For the past 11 years, Mona Lisa’s Gelato & Café has been Johnson City’s go-to source for great light-fare meals and superb gelato. Originally started by Steven and Sheridan Nice, 2020 saw new owner Aleda Stokes give Mona Lisa’s an updated interior re-arrangement that was more attractive and customer-friendly.

First impressions

Mona Lisa - Molly making ciabatta bread from scratch.JPG

Mona Lisa employee Molly makes ciabatta bread from scratch.
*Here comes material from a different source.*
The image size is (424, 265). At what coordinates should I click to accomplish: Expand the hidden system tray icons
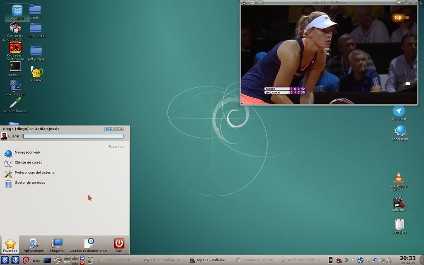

The hot soup buffet has been relocated to the rear of a dining area that now seats nearly 40 hungry patrons, with al fresco seating accommodating another 20 or so. While the refrigerated gelato display case retains its place of privilege, the cashier and carry-out counter has been updated to be more efficient. At the rear of the dining area is the prep bakery and ovens where the rustic breads and ciabattas for Mona Lisa’s sandwiches and ciabattas begin. Restroom access is tucked in at the far right rear corner.

Daily Special – ½ Toasted cheese ciabatta w/ cup tomato basil soup

Helping at the counter was the friendly and capable Molly who ably assisted our friend the Retiree with her order of Mona Lisa’s daily special; a cup of their homemade tomato basil soup together with a half-order of a toasted American cheese ciabatta plus chips and a drink for just $9. Molly was ably assisted by a familiar face to Mona Lisa’s customers, the café’s manager, Alyssa, doing double duty in food preparation while we were there. The Retiree found the tomato basil soup a thick, rich and savory mixture of creamy and savory tomatoes with a kiss of basil while her toasted cheese ciabatta was a perfect accompaniment in texture and flavor.

Chicken, Bacon & Ranch ciabatta

My dining partner chose a full-size Mona Lisa’s chicken, bacon and ranch ciabattas with a bag of chips and a drink ($12). An addition to the shredded white meat chicken and strips of lean, smoky bacon, my partner’s ciabatta was also filled with melted American cheese, and while light on the creamy coleslaw, was crunchy on the ciabatta. This pleased my dining partner no end.

Pork Banh Mi ciabatta with a la carte cup of Southwest Chicken Chili

When I ordered a Mona Lisa’s Banh Mi pork ciabatta ($12) as my entrée, I also ordered an a la carte cup of their Southwest chicken chili soup ($4) to go with it. Mona Lisa’s version of the famous Vietnamese sandwich, taking a scratch-made ciabatta bun stuffed with pulled pork barbecue as the protein source, together with lettuce, purple onions and pickled red banana peppers. Drizzle with Mona Lisa’s proprietary Banh Mi sauce and grill just so. Alternating bites of my Banh Mi sandwich with spoons of the spicy Southwest chicken chili soup gave my taste buds a real workout.

And for Dessert

Once our supper was completed, our thoughts turned to dessert, and the contents of Mona Lisa’s gelato display case up front.

At $4 a scoop (add 50 cents for a cone), Mona Lisa’s gelato differs from ice cream in a number of ways. It is slow churned to lessen the amount of air being incorporated in the mixture, giving the gelato a denser, richer texture. Gelato uses more milk than cream, so there’s less fat. Gelato is served a bit warmer at seven degrees Fahrenheit rather than ice cream’s zero degrees, giving your taste buds time to recover from the cold.

The Retiree chose a single scoop of Mona Lisa’s Cherry Grazie a smooth sweetness of vanilla balanced with the bittersweet-ness of Italian amarena cherries.

My dining partner likes her gelato to be simple and straightforward, choosing a single scoop of Mona Lisa’s chocolate gelato; cold, rich and totally chocolate in every respect.

I chose a scoop of the lemon sorbet, a citrus-y sour-sweet confection of gritty texture and freezing temperature that threatened visitation of dreaded “Brain Freeze” upon me with every spoonful.

The bottom line

As my friends and I were getting ready to leave, Molly and Jackson, more of Mona Lisa’s employees, were in the bakery, mixing up a new batch of ciabatta loaves for the oven. Observing from a distance, I watched as the pair created perfection from flour, yeast, salt and water, using only their skilled and careful hands. I remarked on this to Alyssa, who said that the same care went into preparing the gelato.

It didn’t surprise me.

Why not stop in and see if it surprises you?